• **MATERIAL FOR THIS EXERCISE**
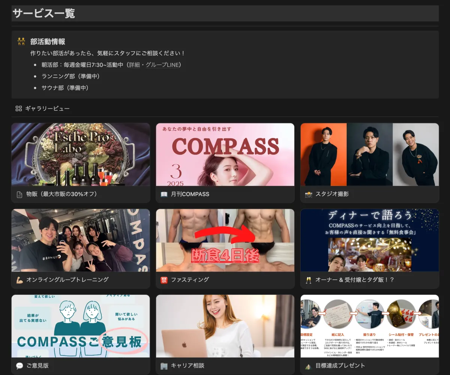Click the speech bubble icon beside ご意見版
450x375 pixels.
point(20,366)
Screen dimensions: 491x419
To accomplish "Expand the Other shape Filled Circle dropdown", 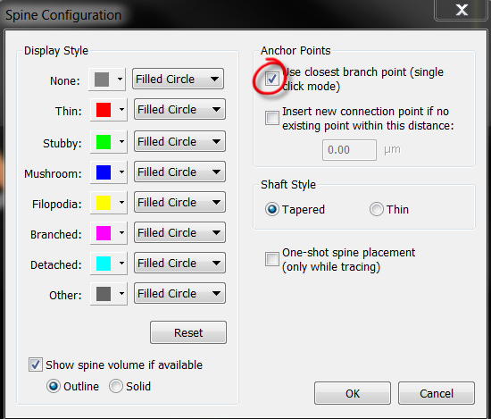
--
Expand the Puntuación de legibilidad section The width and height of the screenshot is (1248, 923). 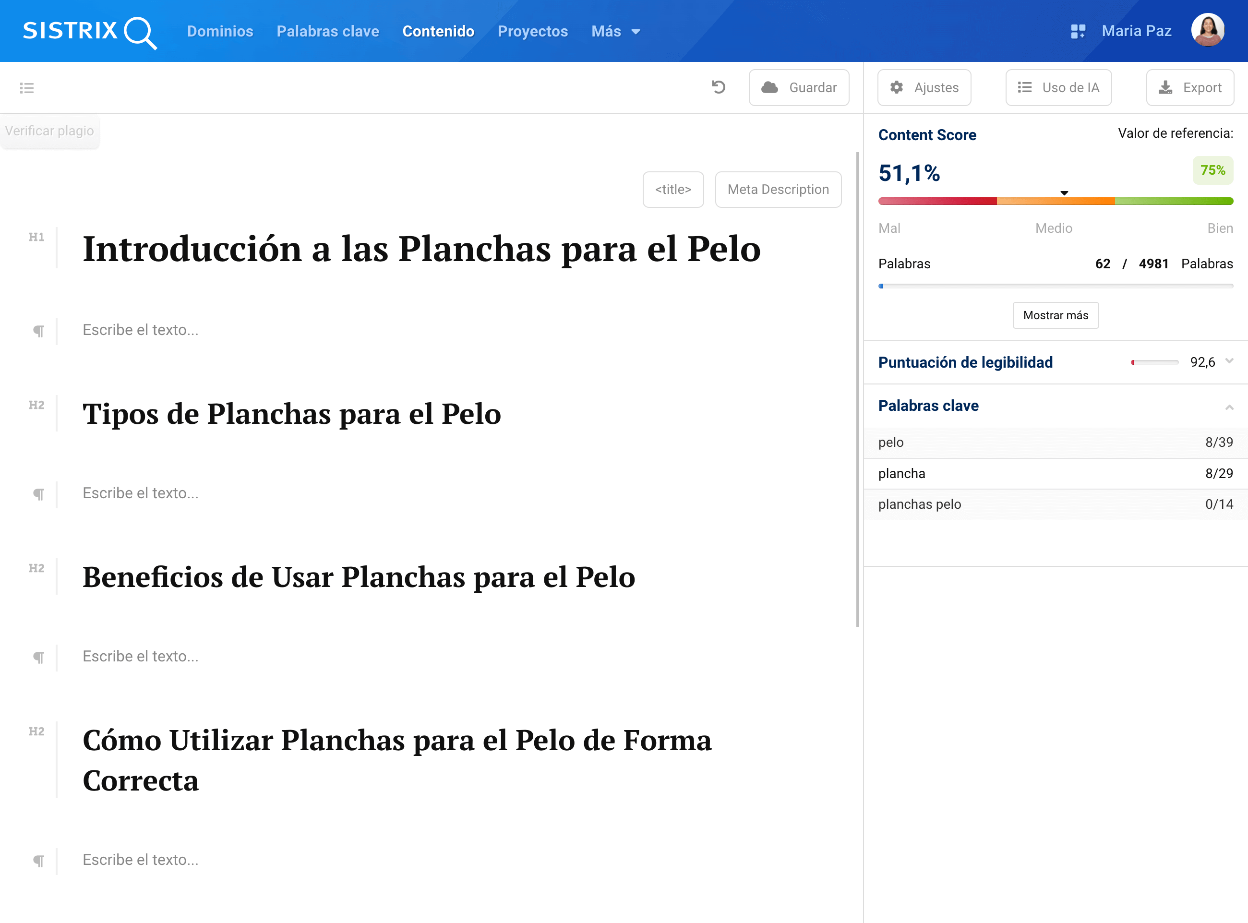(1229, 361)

• **TO DO**
Render the records from the line with "Click the speech bubble icon beside ご意見版" to the line with "the Other shape", both included, as a JSON list of strings, one string per line, with blank lines skipped and the pictures left out.

• **FINAL ANSWER**
[
  "Click the speech bubble icon beside ご意見版",
  "450x375 pixels.",
  "point(20,366)",
  "Screen dimensions: 491x419",
  "To accomplish \"Expand the Other shape Filled Circle dropdown\", "
]